Николая Бруни в те месяцы волновали больше всего две вещи: утренние занятия в школе летчиков (он с упоением и азартом готовился летать) и скопище материала в мастерской младшего брата. Он, оказывается, смертельно соскучился по пластическим играм, по возможности выразить себя, по молчаливому сопротивлению и послушному соучастию металла, дерева и краски. Впрочем, он очень скоро всему предпочел дерево.
Близкие помнили о нескольких виртуозных деревянных работах, долгое время хранившихся в семье, а потом канувших куда-то.
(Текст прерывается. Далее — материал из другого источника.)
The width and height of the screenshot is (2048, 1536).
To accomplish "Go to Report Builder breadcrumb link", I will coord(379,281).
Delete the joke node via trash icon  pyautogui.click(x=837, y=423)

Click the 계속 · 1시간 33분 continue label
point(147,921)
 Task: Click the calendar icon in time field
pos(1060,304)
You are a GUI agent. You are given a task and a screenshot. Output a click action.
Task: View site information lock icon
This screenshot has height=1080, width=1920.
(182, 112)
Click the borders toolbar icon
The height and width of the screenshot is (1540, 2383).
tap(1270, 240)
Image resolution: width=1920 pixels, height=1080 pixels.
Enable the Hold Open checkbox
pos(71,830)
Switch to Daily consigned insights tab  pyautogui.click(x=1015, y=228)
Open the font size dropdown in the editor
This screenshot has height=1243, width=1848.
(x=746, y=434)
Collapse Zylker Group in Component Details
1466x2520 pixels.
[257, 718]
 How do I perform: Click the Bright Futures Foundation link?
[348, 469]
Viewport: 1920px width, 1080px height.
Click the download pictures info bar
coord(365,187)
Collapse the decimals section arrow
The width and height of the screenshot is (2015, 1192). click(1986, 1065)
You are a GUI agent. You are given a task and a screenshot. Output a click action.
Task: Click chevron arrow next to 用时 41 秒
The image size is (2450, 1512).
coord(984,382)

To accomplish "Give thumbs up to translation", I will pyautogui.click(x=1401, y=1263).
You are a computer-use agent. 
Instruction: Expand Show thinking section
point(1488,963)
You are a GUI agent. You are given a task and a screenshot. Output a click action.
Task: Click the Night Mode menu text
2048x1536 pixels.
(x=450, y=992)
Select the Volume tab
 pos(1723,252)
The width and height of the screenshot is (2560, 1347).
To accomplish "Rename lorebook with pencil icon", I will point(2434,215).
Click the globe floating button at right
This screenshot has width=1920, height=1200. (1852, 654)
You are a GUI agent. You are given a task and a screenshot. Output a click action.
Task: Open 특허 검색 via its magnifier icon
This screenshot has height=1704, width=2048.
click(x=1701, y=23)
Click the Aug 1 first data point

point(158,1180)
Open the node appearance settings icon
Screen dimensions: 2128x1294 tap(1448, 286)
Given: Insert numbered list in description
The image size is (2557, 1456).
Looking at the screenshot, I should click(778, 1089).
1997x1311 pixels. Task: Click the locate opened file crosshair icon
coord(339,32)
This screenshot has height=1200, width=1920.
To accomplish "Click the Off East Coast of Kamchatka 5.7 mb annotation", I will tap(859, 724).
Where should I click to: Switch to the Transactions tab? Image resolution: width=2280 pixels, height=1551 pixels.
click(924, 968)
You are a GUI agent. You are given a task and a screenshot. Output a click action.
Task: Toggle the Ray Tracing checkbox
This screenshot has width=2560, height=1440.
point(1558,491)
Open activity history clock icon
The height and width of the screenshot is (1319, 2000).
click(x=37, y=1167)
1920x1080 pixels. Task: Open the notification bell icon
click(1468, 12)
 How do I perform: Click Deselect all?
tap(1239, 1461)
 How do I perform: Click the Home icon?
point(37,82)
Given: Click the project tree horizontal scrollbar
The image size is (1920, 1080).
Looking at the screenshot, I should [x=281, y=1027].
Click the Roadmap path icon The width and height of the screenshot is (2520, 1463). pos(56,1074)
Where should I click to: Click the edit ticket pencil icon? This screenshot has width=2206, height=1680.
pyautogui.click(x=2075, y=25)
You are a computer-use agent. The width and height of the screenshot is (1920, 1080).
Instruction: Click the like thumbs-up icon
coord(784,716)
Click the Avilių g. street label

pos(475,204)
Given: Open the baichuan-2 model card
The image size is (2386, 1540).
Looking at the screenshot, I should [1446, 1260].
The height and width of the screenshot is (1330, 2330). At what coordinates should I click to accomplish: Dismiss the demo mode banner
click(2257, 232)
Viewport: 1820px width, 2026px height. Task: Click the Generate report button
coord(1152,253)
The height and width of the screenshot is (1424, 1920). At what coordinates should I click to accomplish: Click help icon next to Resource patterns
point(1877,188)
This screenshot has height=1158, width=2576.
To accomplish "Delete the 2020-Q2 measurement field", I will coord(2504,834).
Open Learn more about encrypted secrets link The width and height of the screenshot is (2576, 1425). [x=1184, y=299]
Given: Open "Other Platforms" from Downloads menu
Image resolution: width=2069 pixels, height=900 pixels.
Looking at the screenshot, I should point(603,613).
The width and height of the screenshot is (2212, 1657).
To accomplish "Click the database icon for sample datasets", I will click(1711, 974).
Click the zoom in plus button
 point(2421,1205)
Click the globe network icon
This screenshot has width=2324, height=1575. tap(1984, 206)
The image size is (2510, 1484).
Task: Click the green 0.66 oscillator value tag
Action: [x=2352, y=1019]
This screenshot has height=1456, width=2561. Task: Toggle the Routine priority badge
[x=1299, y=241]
О большом горельефе с головой Давида-псалмопевца, о цельнорезаном кресле с причудливыми зверями повсюду, о нескольких скульптурных портретах. О высоком профессиональном мастерстве и полете воображения, с которым это было сделано. (Позже деревянные изделия даже будут некоторое время кормить бедствующую семью Бруни.)
А еще в эти же месяцы скоротечной летной учебы была любовь. Звали ее Анной — как его мать. И то же отчество. Очень неожиданная любовь, потому что он сперва был уверен, что любит старшую сестру Ани — а может, так оно и было сначала. Аня же — тайно влюблена в него была с тринадцати лет. С одиннадцатого года (почти совпадал ее возраст с веком). Так что, возвращаясь в армию, Николай Бруни уже знал, что в Петрограде его ждут и любят.
И теперь предстояло усердному литератору Рубину — сидеть над историей авиации и первыми журналами о воздухоплавании.